While the rest of CNN pretended to be shocked that Jeff Zucker carried on an affair with the network’s EVP and CMO Allison Gollust, a plucky handful openly lamented the news of their (now former) boss’s rushed resignation.
“This was an incredible loss,” anchor Alisyn Camerota said on air. “Jeff is a remarkable person and an incredible leader. He has this uncanny ability to make every one of us feel special and valuable. It is so regrettable how it happened. These are two consenting adults who are both executives, that they can’t have a private relationship? It feels wrong.”
Well, it’s interesting that Camerota, a former Fox News anchor who has refused to shut up about how much she loathes her onetime employer, doesn’t understand how clandestine workplace sexual favors introduce perverse incentive structures. To put it in a more crass way, screwing your boss screws over the rest of your colleagues.
Since Camerota clearly doesn’t remember her own ordeal with the late sex pest Roger Ailes, here’s the idiot’s guide to why sleeping with a subordinate is bad.

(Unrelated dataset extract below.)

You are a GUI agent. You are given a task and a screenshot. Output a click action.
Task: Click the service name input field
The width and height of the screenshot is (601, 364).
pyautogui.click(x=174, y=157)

For starters, subordinates secretly offering sex to a superior or a superior secretly soliciting sex from a subordinate distorts the playing field in the workplace. A legitimate workplace relationship operates with the assumption that internal conflicts of interest must be set aside to avoid an appearance of impropriety. But even a supposedly consensual affair like Gollust’s allows the Zuckers of the world to pass over women who don’t offer the same sexual favors. Just as producers like Harvey Weinstein could ruin actresses’ careers when they refused him and others didn’t, the presence of transactional sex in any workplace rigs the game against those who refuse to play it.
Of course, all of this ignores the layers upon layers of professional and journalistic conflicts of interest involved in an affair in a national newsroom, as well as the resultant occasions for blackmail. In CNN’s case, it’s like a Russian nesting doll of creepy behavior. Chris Cuomo was ethically and journalistically compromised because he was helping cover for his brother Andrew’s alleged sexual misconduct. Zucker, in turn, was ethically and journalistically compromised because he was helping to cover for Chris’s alleged sexual misconduct.
And of course, the only reason Zucker had an investment here was that Chris knew about the Gollust affair, which he evidently did reveal upon his final exit from CNN. To borrow a term CNN hasn’t been able to shut up about for the last five years, I believe the term for that is kompromat.